──────── DATA FOR THIS EXERCISE ────────
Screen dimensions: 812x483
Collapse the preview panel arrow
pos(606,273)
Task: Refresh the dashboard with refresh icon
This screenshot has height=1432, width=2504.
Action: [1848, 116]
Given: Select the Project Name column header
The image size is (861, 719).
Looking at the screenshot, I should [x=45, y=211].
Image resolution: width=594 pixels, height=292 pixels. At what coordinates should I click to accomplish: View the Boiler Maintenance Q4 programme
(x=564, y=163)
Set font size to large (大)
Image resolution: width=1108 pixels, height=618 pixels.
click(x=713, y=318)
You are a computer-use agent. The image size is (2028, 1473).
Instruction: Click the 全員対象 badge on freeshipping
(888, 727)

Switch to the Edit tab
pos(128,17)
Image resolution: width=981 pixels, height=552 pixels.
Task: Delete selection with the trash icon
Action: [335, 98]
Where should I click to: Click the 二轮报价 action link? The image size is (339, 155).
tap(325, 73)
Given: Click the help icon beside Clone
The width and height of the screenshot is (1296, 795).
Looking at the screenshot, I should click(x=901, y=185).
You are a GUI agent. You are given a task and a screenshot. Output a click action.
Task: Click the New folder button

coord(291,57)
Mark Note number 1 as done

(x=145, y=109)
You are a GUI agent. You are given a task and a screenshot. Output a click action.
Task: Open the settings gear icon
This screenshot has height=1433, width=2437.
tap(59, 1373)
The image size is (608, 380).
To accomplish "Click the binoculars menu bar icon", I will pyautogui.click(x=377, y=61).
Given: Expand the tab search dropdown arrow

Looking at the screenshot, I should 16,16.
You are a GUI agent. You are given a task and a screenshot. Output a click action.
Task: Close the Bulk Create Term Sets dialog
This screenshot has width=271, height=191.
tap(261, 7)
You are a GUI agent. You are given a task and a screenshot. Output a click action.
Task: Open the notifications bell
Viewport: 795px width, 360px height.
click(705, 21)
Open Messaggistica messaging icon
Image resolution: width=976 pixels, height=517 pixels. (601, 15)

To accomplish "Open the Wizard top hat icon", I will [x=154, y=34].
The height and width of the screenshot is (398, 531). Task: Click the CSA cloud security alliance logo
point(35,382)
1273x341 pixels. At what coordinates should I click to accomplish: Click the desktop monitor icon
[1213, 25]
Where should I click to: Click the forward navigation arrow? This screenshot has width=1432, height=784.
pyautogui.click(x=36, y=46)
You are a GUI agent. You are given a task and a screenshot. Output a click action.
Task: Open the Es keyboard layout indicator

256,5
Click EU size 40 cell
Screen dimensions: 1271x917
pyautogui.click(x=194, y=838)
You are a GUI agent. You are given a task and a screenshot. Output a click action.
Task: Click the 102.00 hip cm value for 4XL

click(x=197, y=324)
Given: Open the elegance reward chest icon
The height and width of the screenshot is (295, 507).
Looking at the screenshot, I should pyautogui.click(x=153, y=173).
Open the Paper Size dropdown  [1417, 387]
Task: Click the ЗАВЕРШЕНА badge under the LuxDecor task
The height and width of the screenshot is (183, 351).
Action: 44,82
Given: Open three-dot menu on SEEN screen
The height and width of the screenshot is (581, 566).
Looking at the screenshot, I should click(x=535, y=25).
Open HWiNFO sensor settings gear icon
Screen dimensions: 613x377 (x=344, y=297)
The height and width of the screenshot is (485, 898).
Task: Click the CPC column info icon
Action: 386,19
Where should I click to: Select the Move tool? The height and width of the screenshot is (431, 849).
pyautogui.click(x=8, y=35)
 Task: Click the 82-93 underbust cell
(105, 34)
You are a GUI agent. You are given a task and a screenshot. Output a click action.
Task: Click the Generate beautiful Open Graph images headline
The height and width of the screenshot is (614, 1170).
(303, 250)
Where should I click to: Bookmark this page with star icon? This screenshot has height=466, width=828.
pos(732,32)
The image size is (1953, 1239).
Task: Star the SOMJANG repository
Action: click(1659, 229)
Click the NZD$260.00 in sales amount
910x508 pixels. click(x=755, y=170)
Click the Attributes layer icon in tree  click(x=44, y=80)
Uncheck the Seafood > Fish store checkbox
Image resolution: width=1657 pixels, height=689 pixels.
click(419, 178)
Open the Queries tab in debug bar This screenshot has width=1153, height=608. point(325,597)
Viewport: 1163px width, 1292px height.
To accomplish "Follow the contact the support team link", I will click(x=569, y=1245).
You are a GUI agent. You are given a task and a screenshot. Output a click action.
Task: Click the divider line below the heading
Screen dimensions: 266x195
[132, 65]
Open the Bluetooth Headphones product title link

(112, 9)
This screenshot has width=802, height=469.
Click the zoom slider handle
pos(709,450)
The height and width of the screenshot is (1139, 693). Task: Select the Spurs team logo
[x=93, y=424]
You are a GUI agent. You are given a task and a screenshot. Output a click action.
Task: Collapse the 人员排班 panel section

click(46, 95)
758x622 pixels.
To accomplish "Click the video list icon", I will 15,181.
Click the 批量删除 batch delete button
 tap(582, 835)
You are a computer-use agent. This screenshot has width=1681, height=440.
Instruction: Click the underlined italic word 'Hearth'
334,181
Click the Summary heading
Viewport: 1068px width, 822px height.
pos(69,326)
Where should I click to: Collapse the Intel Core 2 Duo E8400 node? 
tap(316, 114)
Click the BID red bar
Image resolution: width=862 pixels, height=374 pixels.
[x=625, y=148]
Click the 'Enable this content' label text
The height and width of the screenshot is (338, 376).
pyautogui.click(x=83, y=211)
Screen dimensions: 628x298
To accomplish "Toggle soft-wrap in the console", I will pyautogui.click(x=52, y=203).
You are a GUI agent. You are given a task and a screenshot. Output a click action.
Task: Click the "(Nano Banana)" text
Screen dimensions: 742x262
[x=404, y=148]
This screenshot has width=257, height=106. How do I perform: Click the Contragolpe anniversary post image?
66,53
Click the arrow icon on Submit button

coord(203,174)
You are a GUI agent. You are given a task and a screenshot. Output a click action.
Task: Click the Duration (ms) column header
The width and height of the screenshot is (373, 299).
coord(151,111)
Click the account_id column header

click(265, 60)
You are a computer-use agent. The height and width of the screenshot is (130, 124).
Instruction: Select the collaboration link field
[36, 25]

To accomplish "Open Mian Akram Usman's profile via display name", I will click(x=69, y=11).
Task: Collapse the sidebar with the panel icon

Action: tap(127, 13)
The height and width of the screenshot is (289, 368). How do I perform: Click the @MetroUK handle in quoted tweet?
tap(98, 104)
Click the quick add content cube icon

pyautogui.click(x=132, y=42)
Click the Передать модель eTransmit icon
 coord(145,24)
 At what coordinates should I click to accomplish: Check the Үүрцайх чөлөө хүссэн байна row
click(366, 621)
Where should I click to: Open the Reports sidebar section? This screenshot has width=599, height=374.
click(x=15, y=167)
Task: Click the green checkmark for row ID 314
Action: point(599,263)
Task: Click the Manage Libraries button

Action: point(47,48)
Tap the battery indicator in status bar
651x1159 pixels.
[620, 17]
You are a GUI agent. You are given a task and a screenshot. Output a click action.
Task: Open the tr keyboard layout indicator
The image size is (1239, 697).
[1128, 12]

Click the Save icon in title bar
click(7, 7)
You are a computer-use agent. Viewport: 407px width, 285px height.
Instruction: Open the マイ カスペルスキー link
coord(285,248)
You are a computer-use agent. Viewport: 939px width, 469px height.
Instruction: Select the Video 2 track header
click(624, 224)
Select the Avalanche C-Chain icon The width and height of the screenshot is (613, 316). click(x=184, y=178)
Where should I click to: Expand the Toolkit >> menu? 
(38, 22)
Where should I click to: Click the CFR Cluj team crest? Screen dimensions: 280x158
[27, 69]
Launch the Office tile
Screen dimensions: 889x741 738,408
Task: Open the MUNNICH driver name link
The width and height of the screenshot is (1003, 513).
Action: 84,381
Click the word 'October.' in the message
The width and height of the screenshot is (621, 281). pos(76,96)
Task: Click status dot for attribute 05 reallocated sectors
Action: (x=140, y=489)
────────
WORK TO DO: Rewrite the lines from the one containing "Click the Save icon in title bar" through the end of the records, both included, renaming "Office" to "Mail" and changing nothing else.

THE OUTPUT:
Click the Save icon in title bar
click(7, 7)
You are a computer-use agent. Viewport: 407px width, 285px height.
Instruction: Open the マイ カスペルスキー link
coord(285,248)
You are a computer-use agent. Viewport: 939px width, 469px height.
Instruction: Select the Video 2 track header
click(624, 224)
Select the Avalanche C-Chain icon The width and height of the screenshot is (613, 316). click(x=184, y=178)
Where should I click to: Expand the Toolkit >> menu? 
(38, 22)
Where should I click to: Click the CFR Cluj team crest? Screen dimensions: 280x158
[27, 69]
Launch the Mail tile
Screen dimensions: 889x741 738,408
Task: Open the MUNNICH driver name link
The width and height of the screenshot is (1003, 513).
Action: 84,381
Click the word 'October.' in the message
The width and height of the screenshot is (621, 281). pos(76,96)
Task: Click status dot for attribute 05 reallocated sectors
Action: (x=140, y=489)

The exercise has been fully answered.